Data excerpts
******************************
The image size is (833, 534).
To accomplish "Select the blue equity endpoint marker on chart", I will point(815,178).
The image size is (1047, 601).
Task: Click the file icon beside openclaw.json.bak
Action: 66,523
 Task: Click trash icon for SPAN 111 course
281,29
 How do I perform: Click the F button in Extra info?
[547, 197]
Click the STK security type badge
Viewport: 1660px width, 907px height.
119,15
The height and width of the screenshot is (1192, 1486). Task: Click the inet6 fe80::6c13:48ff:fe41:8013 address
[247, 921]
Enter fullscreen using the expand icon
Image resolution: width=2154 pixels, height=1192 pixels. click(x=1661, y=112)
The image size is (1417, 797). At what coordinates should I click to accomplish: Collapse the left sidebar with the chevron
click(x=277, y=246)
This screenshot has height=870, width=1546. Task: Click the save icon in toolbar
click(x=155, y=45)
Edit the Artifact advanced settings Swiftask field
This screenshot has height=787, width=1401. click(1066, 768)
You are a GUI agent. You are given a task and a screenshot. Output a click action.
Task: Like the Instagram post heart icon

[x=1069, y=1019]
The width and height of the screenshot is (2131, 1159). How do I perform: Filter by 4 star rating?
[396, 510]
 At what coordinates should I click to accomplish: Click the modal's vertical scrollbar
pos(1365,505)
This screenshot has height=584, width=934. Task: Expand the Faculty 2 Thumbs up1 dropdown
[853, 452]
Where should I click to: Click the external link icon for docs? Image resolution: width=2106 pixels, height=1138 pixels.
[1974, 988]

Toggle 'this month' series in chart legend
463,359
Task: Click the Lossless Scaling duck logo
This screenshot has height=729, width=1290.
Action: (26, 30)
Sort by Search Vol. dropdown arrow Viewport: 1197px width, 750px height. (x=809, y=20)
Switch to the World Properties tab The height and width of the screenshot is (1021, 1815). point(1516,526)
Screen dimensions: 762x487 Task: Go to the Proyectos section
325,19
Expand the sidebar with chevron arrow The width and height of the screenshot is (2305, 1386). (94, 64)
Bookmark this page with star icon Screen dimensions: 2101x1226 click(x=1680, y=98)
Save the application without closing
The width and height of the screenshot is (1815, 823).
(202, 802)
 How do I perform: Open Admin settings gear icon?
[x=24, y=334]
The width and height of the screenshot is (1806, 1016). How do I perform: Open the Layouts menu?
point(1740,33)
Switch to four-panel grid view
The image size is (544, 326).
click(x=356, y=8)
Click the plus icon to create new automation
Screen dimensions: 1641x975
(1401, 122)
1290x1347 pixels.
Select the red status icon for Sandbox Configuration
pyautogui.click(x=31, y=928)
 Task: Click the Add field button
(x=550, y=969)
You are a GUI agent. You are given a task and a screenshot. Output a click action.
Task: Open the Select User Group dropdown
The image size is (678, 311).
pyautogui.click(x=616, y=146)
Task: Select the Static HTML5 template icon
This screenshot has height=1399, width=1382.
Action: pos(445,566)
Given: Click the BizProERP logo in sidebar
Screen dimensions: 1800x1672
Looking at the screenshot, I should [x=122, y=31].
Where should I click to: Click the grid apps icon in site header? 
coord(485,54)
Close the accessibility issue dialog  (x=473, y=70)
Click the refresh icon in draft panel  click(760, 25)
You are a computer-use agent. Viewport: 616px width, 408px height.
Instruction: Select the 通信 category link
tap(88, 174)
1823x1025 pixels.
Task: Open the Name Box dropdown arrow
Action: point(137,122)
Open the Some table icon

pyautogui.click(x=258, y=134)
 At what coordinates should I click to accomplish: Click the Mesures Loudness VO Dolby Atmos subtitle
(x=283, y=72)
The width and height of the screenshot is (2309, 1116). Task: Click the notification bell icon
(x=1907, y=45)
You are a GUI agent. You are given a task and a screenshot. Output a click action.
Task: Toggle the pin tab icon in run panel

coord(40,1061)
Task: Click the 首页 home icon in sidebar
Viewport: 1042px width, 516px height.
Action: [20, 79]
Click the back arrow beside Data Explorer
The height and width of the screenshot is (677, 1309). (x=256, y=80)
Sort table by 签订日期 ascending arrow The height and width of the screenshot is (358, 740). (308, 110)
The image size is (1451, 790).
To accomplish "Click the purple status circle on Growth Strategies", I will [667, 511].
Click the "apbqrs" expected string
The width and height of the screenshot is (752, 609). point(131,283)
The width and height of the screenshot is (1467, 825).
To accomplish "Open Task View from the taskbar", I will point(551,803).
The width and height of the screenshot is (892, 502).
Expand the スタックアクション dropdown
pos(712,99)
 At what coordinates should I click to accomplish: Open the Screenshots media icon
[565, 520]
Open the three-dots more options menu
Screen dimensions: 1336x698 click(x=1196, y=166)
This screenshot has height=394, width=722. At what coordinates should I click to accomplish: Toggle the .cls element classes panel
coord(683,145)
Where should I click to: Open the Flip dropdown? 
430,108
******************************
- _Work to complete_
Taking the entries above, write out exactly the lines starting with the line containing "Switch to the" and going on through the line containing "1290x1347 pixels.", both included, and nothing else.

- _Completed exercise_
Switch to the World Properties tab The height and width of the screenshot is (1021, 1815). point(1516,526)
Screen dimensions: 762x487 Task: Go to the Proyectos section
325,19
Expand the sidebar with chevron arrow The width and height of the screenshot is (2305, 1386). (94, 64)
Bookmark this page with star icon Screen dimensions: 2101x1226 click(x=1680, y=98)
Save the application without closing
The width and height of the screenshot is (1815, 823).
(202, 802)
 How do I perform: Open Admin settings gear icon?
[x=24, y=334]
The width and height of the screenshot is (1806, 1016). How do I perform: Open the Layouts menu?
point(1740,33)
Switch to four-panel grid view
The image size is (544, 326).
click(x=356, y=8)
Click the plus icon to create new automation
Screen dimensions: 1641x975
(1401, 122)
1290x1347 pixels.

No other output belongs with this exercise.